A game based on a large yellow bird who has been separated from her young and is desperate to go to whatever means possible to retrieve them? That sounds a little familiar. But then most of the characters and stories behind apps blur into each other after seeing the tenth cute cartoon animal. Does I Won’t Fall separate itself from the herd despite its similar aspects? Or does it simply join the crowd?


Your mother bird has lost all her children! They’re all stranded in little floating bits of land. No idea how, or why, or why they can’t come back to her, or why she can’t simply fly to them instead of just hopping small distances. This game requires a little suspension of disbelief.

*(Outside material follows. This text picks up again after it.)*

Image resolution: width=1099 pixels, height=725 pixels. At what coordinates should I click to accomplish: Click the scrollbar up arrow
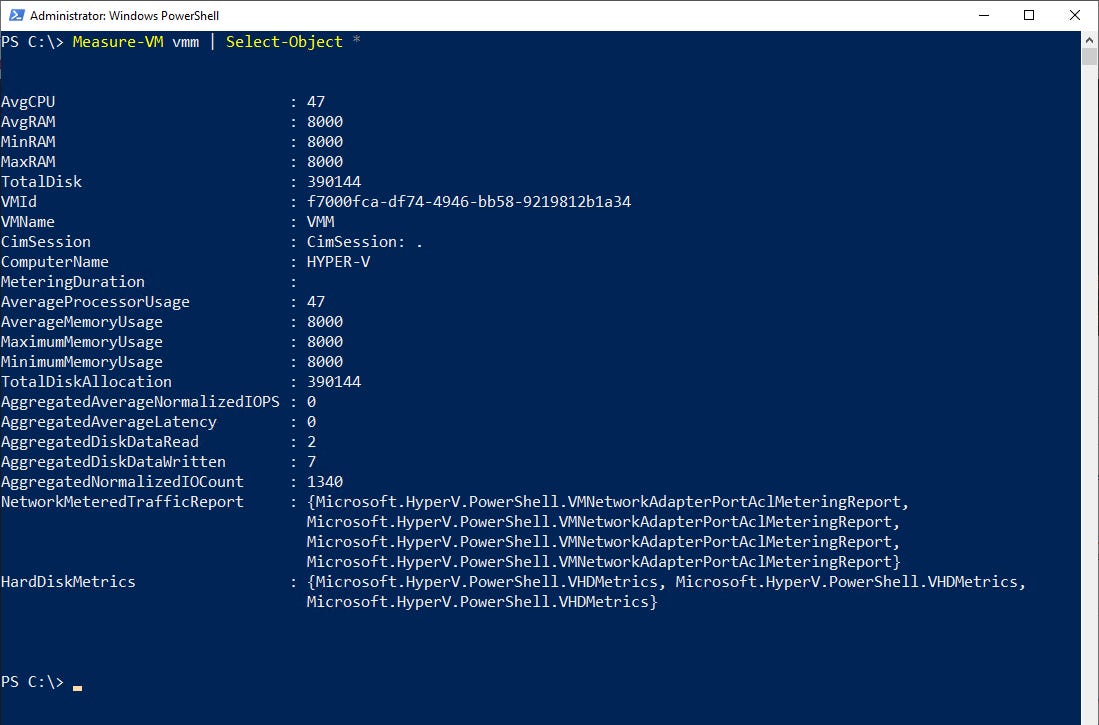[x=1090, y=39]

Moving on from the odd goal of the game, the gameplay is extremely simple, You have to make it from where you start off to where one of your many wayward children is by tapping the screen to make your bird jump forward and (hopefully) land on a platform. There’s no tilting, shaking, swiping, etc. Just tap at the right time to get your Momma bird over to the other side.

The obstacles get more complex as time goes on, however in some instances you could bypass them easily just by hopping immediately from one section to the next. At the end of the level you are marked out of three stars (ah yes, it operates under the three-star grading system, another iOS classic).

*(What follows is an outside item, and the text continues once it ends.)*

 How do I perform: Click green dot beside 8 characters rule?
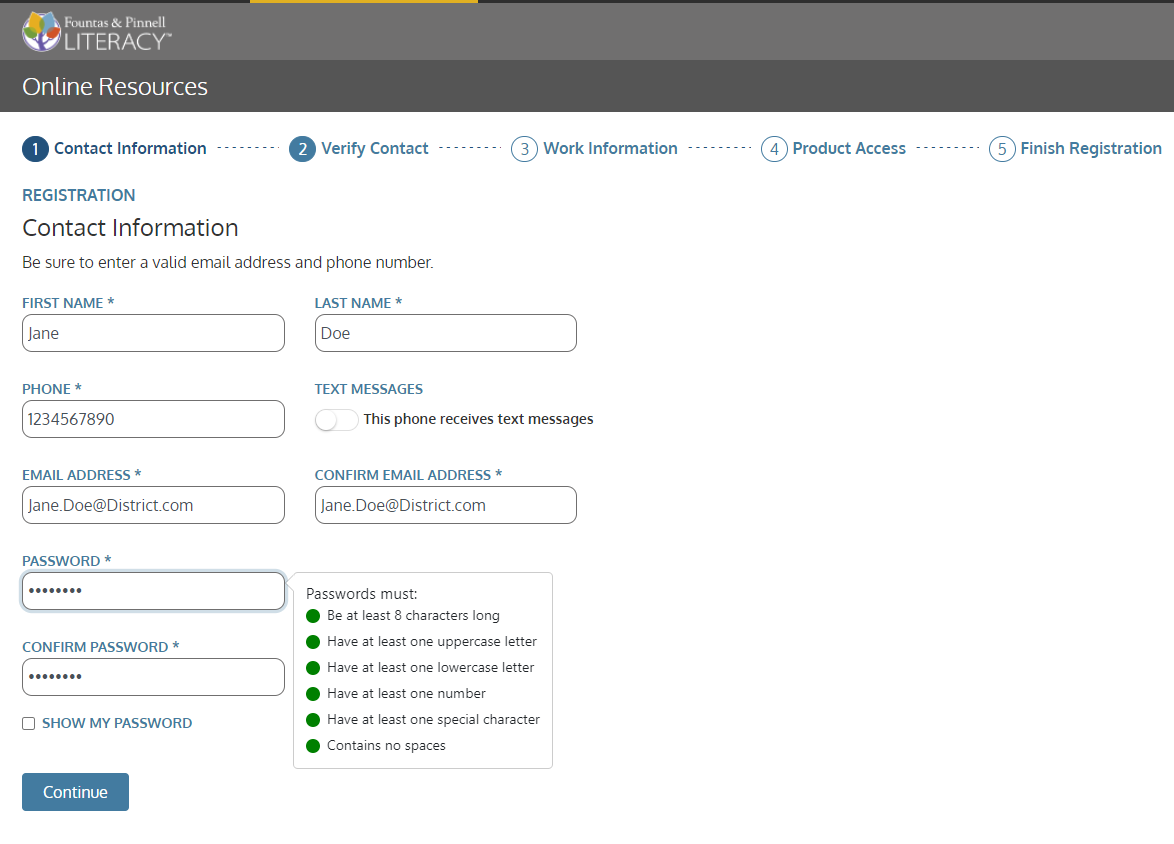click(313, 616)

The point is to do it as quickly as possible while also collecting tiny bubbles so you can get the bonuses. That’s the only real grading system there is, the time you take and the amount of bonuses in the level (you’ll see how many there are and how many you’ve gotten so far in the top right of the screen).

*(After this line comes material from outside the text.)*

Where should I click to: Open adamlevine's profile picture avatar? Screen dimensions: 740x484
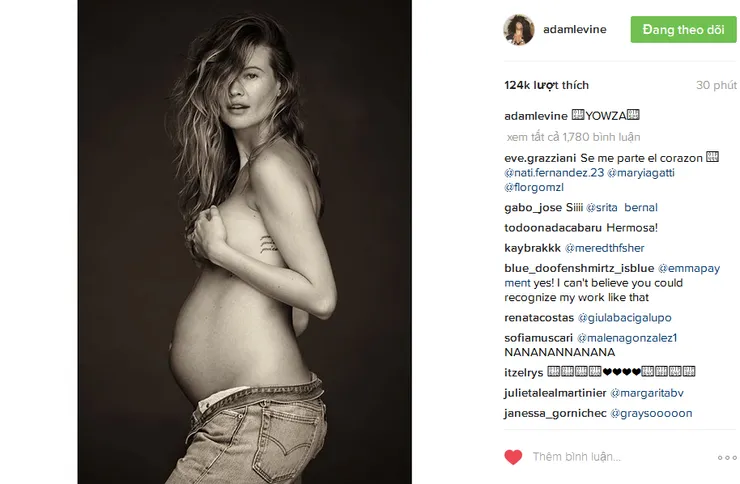tap(519, 30)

The game has an achingly simply concept that some of you will love for those random bored times when you just want to play a really quick game of something, but others will hate because it gets repetitive after a while. There are 45 levels, and I gotta tell you, after about level 10 I got quite resentful towards these lost little birds.

I’m just saying, if they got there in the first place then they should figure out how to get back. Also, you have 45 kids and you lose them all? Please tell me you have fifteen sitting at home being babysitted by someone. Unless it’s the same kid, but the intro cut scene seemed to suggest they were all different. I’m just glad this isn’t an accurate representation of parenting. Otherwise parents wouldn’t be able to support themselves, they’d spend the whole time chasing around their kids who are stranded on floating pieces of land.


The game I Won’t Fall is quite stylised and has a charming little quality. Each time you win a little graphic of mother and child reunited which is sweet. It’s simple, yet cute. However, the soundtrack for the game doesn’t suit it at all. It’s this weirdly sweeping orchestral music that has nothing to do with the game.


This game has the simple gameplay, the cute cartoon characters, the missing young, but unfortunately it just doesn’t have that special addictive quality that makes these types of games so popular in the casual market. While a little interesting it doesn’t have that certain something that drives you to beat it, it just falls sort of flat and hollow.